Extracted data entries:
——————————

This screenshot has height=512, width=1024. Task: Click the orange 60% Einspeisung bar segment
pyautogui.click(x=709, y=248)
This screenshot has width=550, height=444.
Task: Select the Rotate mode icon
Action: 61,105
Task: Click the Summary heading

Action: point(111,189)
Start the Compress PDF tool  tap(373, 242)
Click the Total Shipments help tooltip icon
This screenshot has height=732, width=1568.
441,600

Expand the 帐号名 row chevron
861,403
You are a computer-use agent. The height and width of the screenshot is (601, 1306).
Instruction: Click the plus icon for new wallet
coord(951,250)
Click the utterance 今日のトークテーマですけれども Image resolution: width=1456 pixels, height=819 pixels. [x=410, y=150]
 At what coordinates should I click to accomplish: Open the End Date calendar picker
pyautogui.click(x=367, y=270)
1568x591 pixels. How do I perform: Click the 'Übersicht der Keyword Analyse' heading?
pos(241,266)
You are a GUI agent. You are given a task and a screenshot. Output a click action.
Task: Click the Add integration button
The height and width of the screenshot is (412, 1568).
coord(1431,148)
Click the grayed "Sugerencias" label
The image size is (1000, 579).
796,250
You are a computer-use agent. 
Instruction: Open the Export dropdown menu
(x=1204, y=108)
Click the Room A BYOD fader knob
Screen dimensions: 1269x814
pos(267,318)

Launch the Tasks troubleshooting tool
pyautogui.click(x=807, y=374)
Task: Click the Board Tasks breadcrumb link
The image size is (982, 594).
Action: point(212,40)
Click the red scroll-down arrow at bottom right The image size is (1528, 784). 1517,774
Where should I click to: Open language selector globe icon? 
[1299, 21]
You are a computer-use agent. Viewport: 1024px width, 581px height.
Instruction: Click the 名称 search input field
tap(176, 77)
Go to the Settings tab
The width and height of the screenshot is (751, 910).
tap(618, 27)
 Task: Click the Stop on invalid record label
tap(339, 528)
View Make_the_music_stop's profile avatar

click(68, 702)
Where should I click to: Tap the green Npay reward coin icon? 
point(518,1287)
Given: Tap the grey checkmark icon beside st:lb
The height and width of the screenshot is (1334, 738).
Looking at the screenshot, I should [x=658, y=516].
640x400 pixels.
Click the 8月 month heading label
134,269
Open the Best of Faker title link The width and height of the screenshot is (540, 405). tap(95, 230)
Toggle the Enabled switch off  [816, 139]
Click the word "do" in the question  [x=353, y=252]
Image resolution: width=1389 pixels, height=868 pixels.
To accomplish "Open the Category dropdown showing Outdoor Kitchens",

——————————

Exercise instructions: Copy the lines from the one containing "Task: Click the Board Tasks breadcrumb link" through the one containing "tap(618, 27)", including both of those lines.

Solution to the problem:
Task: Click the Board Tasks breadcrumb link
The image size is (982, 594).
Action: point(212,40)
Click the red scroll-down arrow at bottom right The image size is (1528, 784). 1517,774
Where should I click to: Open language selector globe icon? 
[1299, 21]
You are a computer-use agent. Viewport: 1024px width, 581px height.
Instruction: Click the 名称 search input field
tap(176, 77)
Go to the Settings tab
The width and height of the screenshot is (751, 910).
tap(618, 27)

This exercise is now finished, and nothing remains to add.